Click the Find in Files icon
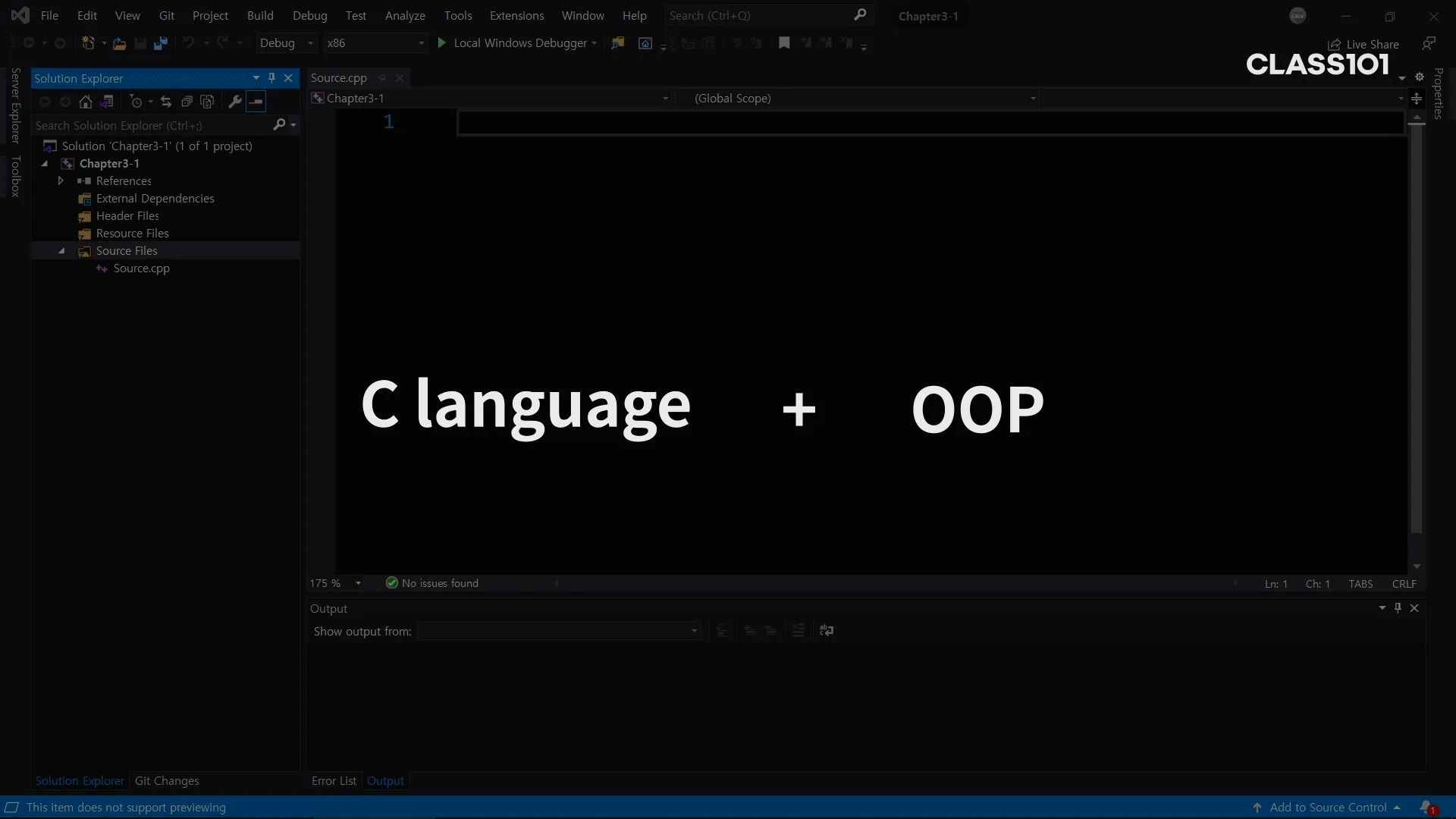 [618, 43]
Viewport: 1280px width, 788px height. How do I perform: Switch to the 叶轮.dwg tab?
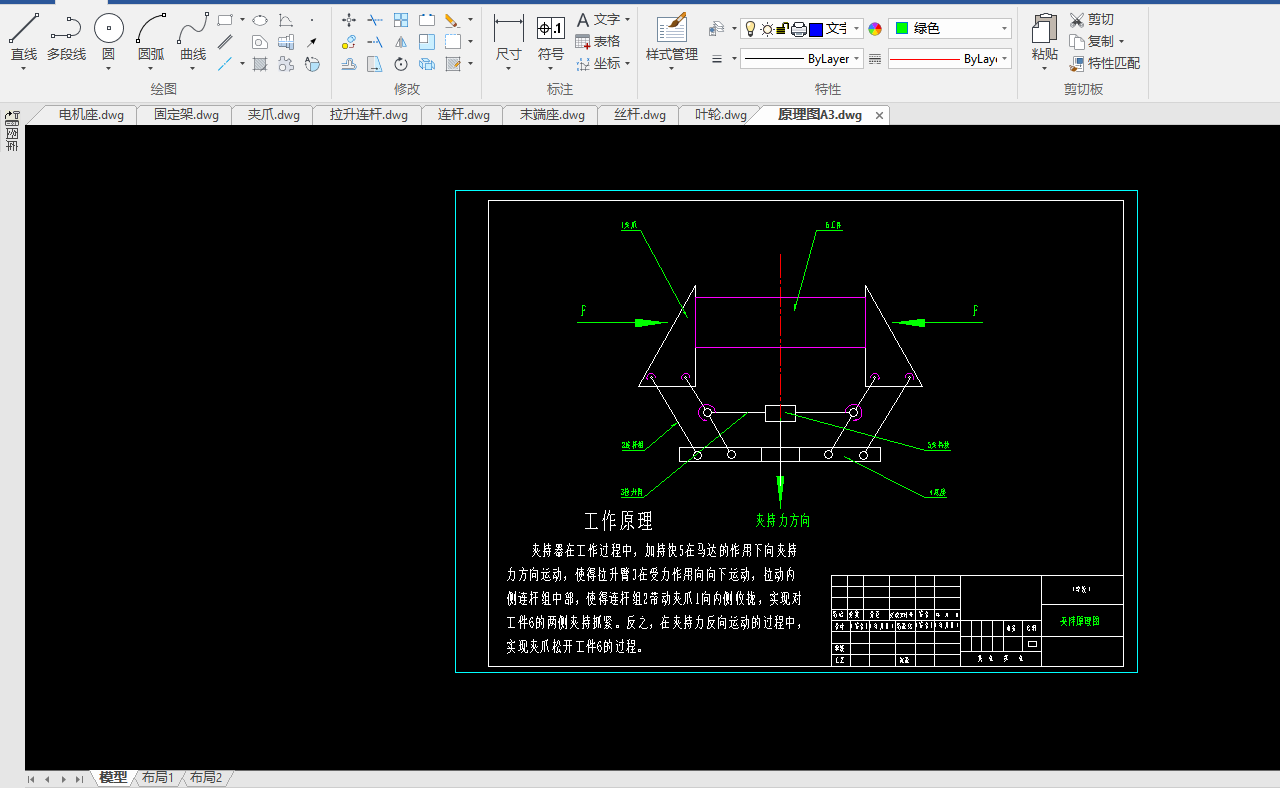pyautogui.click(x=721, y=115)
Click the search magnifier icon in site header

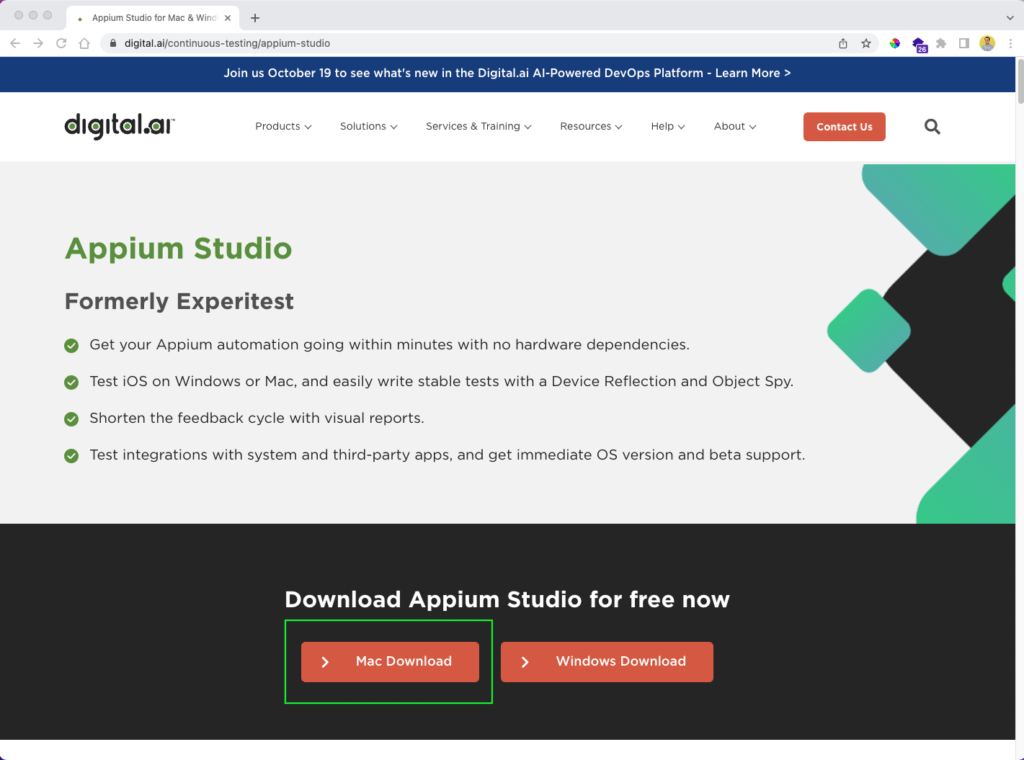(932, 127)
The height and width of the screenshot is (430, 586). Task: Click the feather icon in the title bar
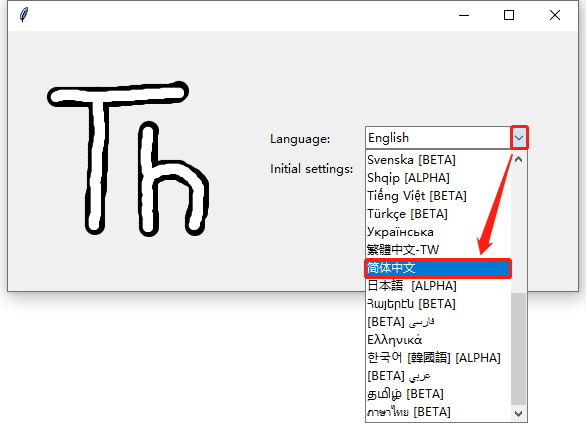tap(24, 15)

- - - -

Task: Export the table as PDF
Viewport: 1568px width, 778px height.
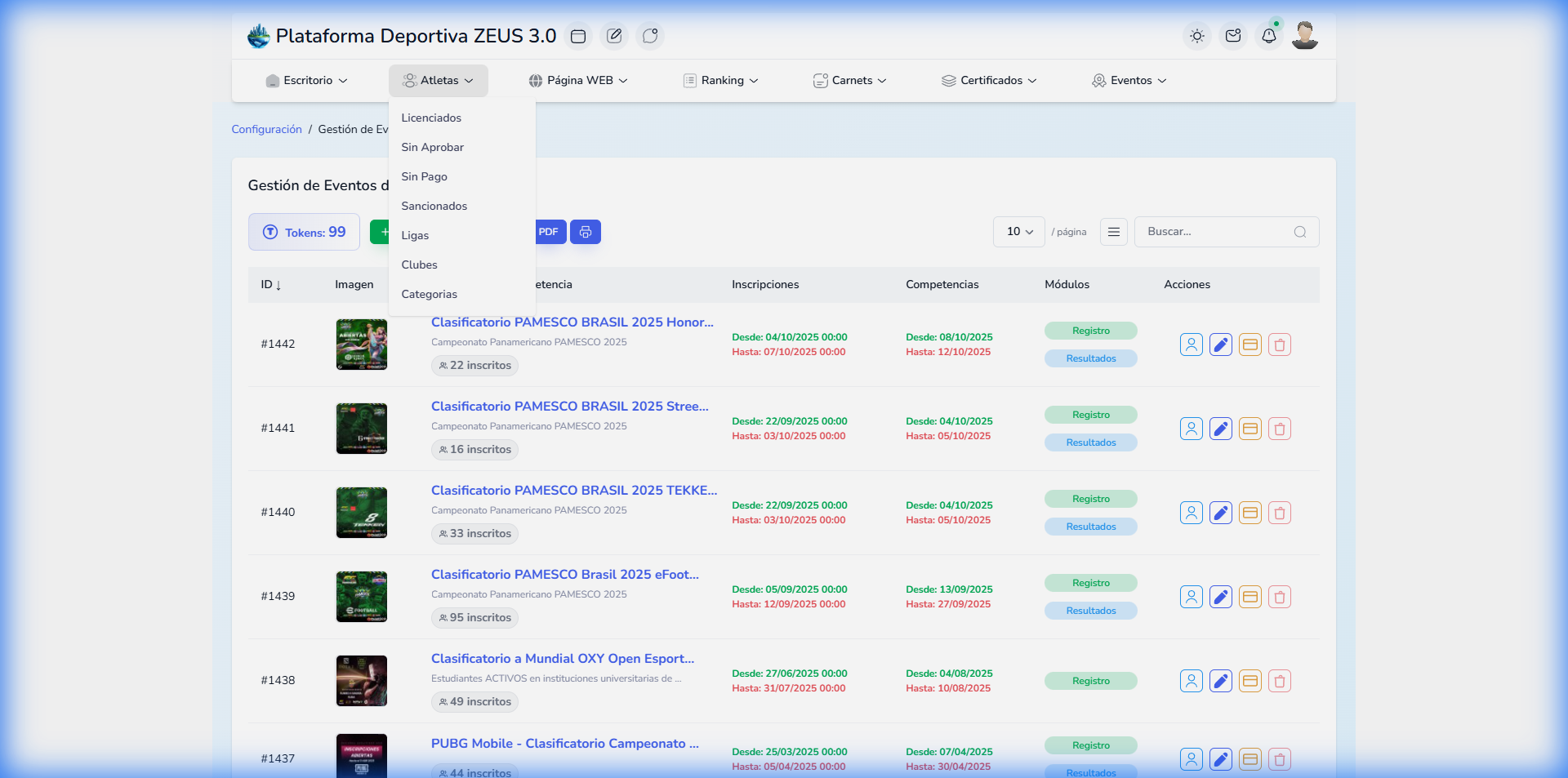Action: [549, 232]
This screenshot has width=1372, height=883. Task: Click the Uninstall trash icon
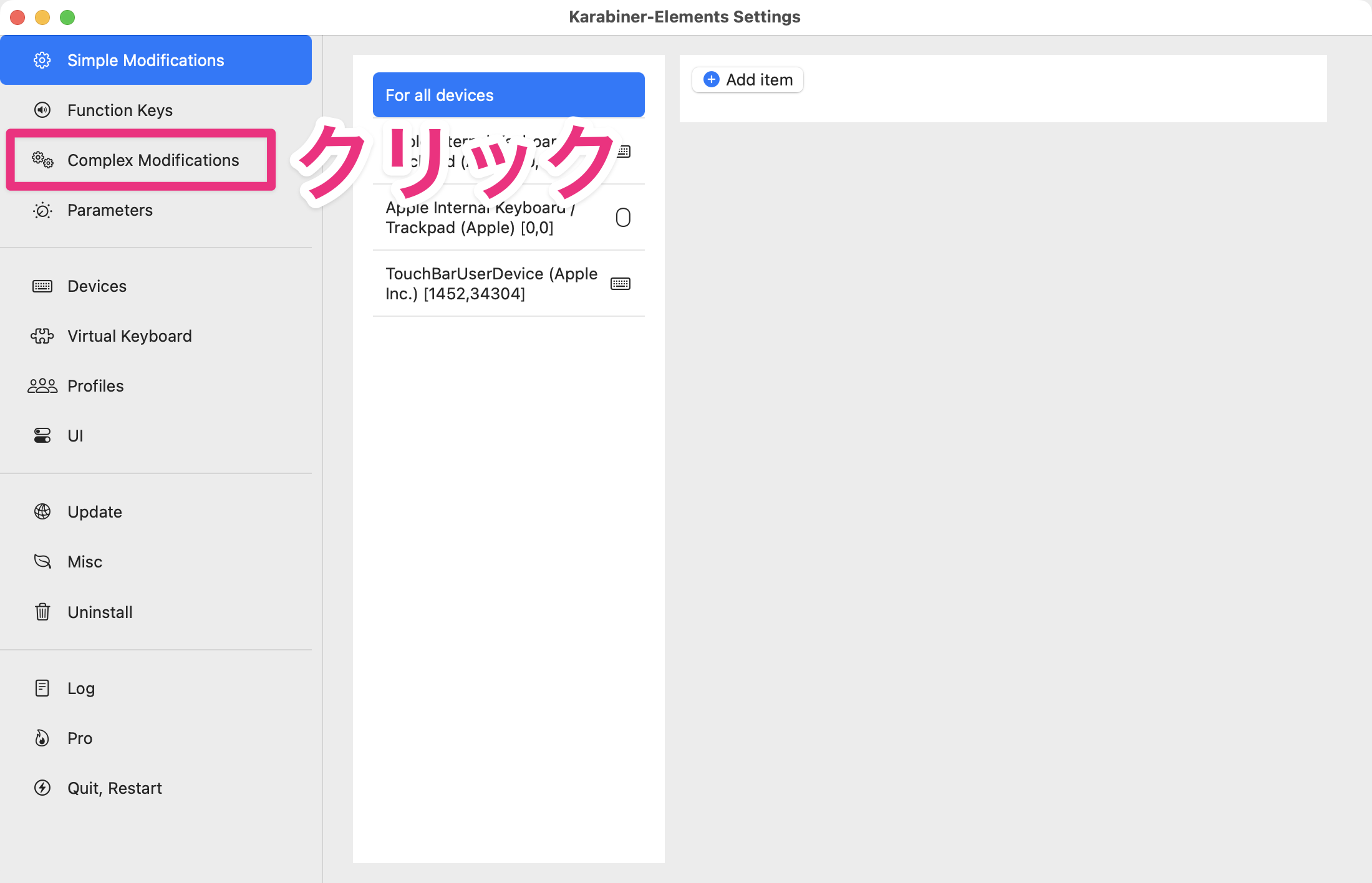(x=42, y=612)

- - - -

__To do__
Render as a JSON list of strings the record lines between the line containing "Click the search" and the line containing "tap(24, 15)", inclusive, one string per line with blank lines omitted. Leave the pictures out of the answer.

__Answer to this exercise__
[
  "Click the search magnifier icon in site header",
  "(932, 127)",
  "The height and width of the screenshot is (430, 586). Task: Click the feather icon in the title bar",
  "tap(24, 15)"
]